LLM-FE: Automated Feature Engineering for Tabular Data with LLMs as Evolutionary Optimizers
This addresses the challenge of improving predictive model performance for tabular learning tasks by integrating domain knowledge and data-driven feedback, though it appears incremental as it builds on existing LLM-based methods.
The paper tackled the problem of automated feature engineering for tabular data by proposing LLM-FE, a framework that combines evolutionary search with LLMs to discover effective features, resulting in consistent outperformance of state-of-the-art baselines across diverse benchmarks.

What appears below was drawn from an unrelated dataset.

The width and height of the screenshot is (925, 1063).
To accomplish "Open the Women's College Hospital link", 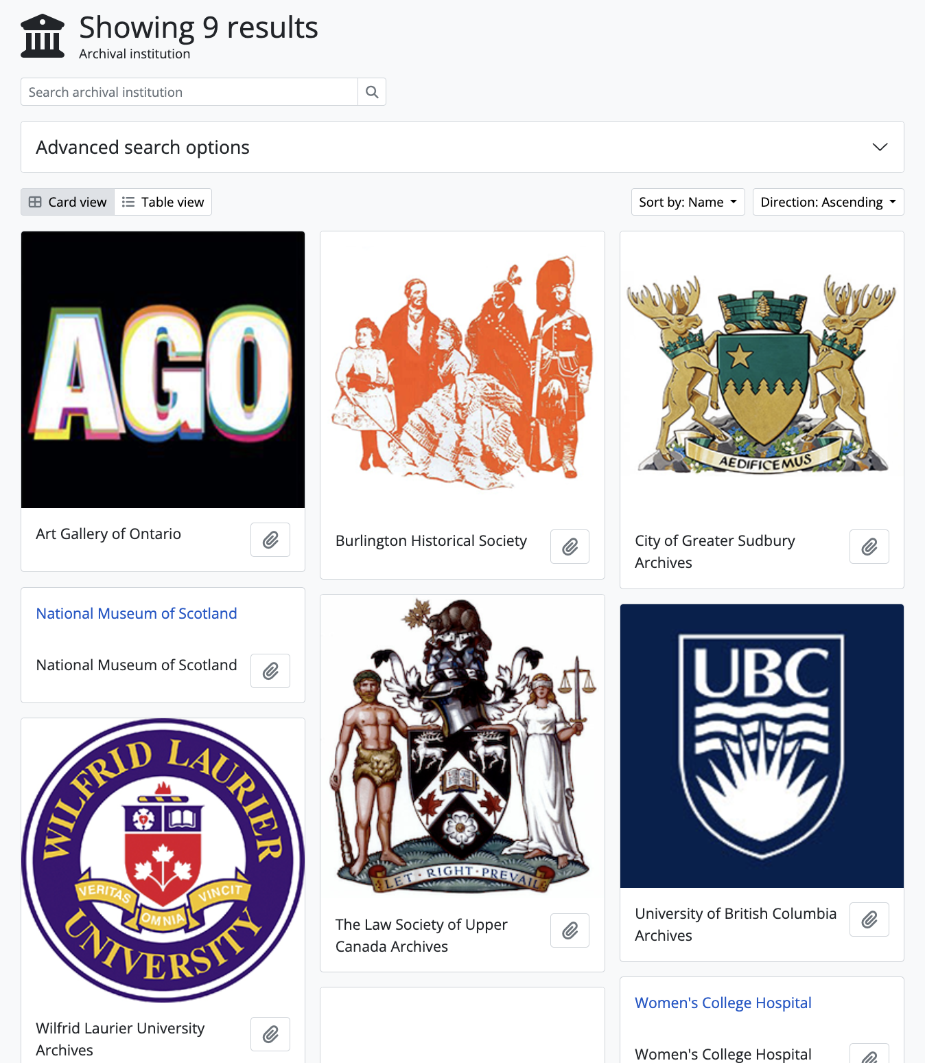I will tap(723, 1003).
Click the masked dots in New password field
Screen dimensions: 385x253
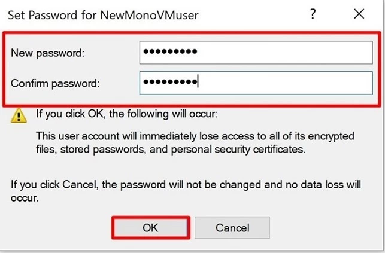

Automated feature engineering plays a critical role in improving predictive model performance for tabular learning tasks. Traditional automated feature engineering methods are limited by their reliance on pre-defined transformations within fixed, manually designed search spaces, often neglecting domain knowledge. Recent advances using Large Language Models (LLMs) have enabled the integration of domain knowledge into the feature engineering process. However, existing LLM-based approaches use direct prompting or rely solely on validation scores for feature selection, failing to leverage insights from prior feature discovery experiments or establish meaningful reasoning between feature generation and data-driven performance. To address these challenges, we propose LLM-FE, a novel framework that combines evolutionary search with the domain knowledge and reasoning capabilities of LLMs to automatically discover effective features for tabular learning tasks. LLM-FE formulates feature engineering as a program search problem, where LLMs propose new feature transformation programs iteratively, and data-driven feedback guides the search process. Our results demonstrate that LLM-FE consistently outperforms state-of-the-art baselines, significantly enhancing the performance of tabular prediction models across diverse classification and regression benchmarks.